La Bombe, c’est aussi un défi nourri du vécu de ses auteurs. L’histoire japonaise personnelle de Didier Alcante croise l’art du roman graphique en grand large de Laurent-Frédéric Bollée, dont le magnifique Terra Australis, déjà pour la collection 1000 Feuilles, avait fait date en 2013. Le duo signe une fresque d’une profonde humanité : alternant l’héroïque et l’intime, harmonisant les différents points de vue (allemand, américain, japonais), rendant quasi palpables les doutes nés d’une éventuelle utilisation d’une telle arme, et rêvant même l’histoire de la fameuse ombre de cette victime demeurée inconnue, imprimée à jamais dans la pierre près de l’hypocentre de l’explosion d’Hiroshima.

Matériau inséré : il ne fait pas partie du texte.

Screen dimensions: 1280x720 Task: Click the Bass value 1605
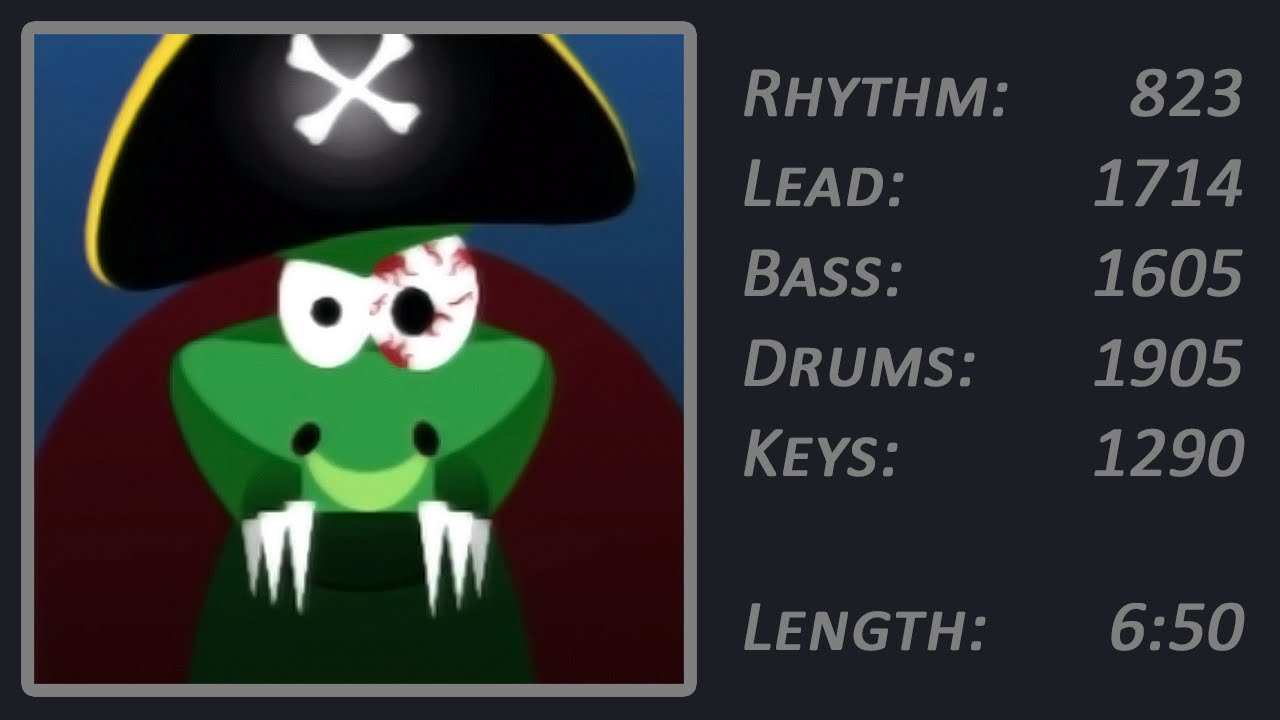pyautogui.click(x=1168, y=274)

Le dessin du Québécois Denis Rodier est à la frontière de l’Europe et de l’Amérique, de la bande dessinée franco-belge et des comics, qu’il a d’ailleurs assidument fréquentés, entre autres sur Superman. Une impression renforcée par le format même des albums de la collection 1000 Feuilles des éditions Glénat, très proche de celui des grands graphic novels de Marvel ou DC Comics. L’art du découpage est au diapason, et les cadrages accentuent l’aspect cinématographique et universel de cette épopée, tout en étant pour l’œil une source ininterrompue d’un émerveillement renforcé par choix du noir et blanc.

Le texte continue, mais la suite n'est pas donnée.